_Action item_
Verbatim reproduction of the entries is required; images must be omitted.

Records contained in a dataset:
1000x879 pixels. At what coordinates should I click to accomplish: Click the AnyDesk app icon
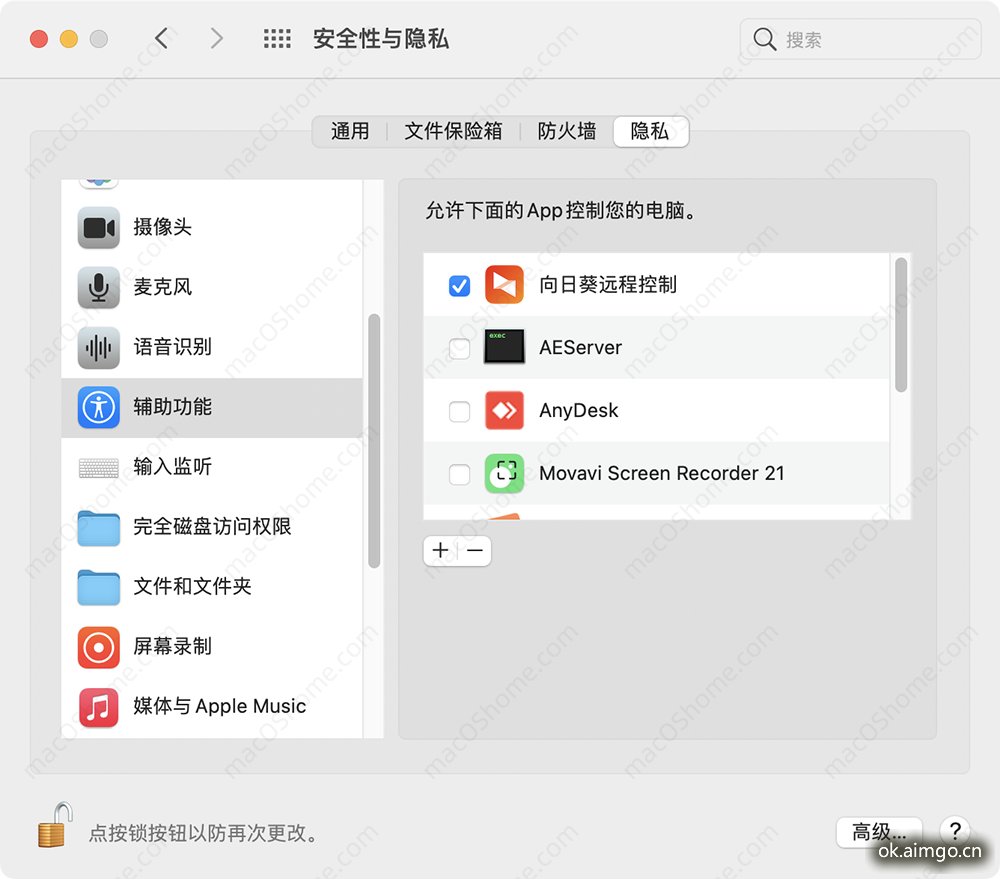[x=504, y=411]
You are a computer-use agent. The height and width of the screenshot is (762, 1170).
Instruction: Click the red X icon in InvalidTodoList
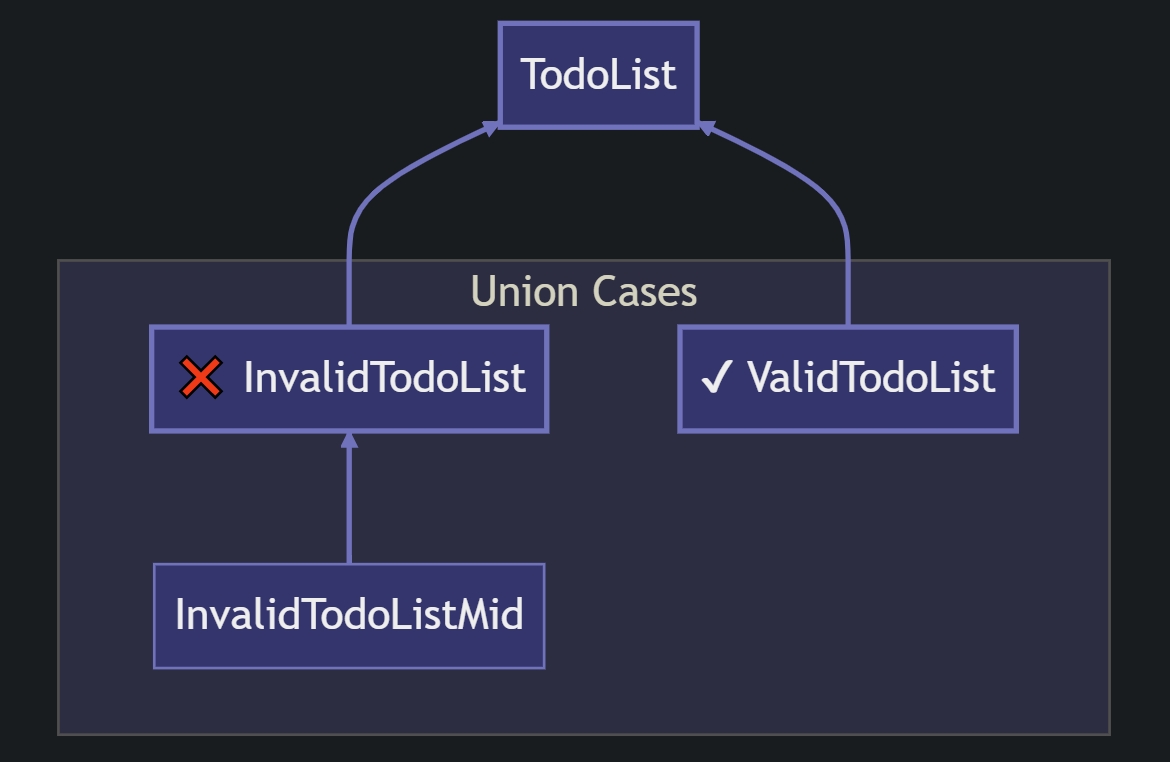(x=200, y=378)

_Solution_
1000x879 pixels. At what coordinates should I click to accomplish: Click the AnyDesk app icon
[x=504, y=411]
You are a computer-use agent. The height and width of the screenshot is (762, 1170).
Instruction: Click the red X icon in InvalidTodoList
(x=200, y=378)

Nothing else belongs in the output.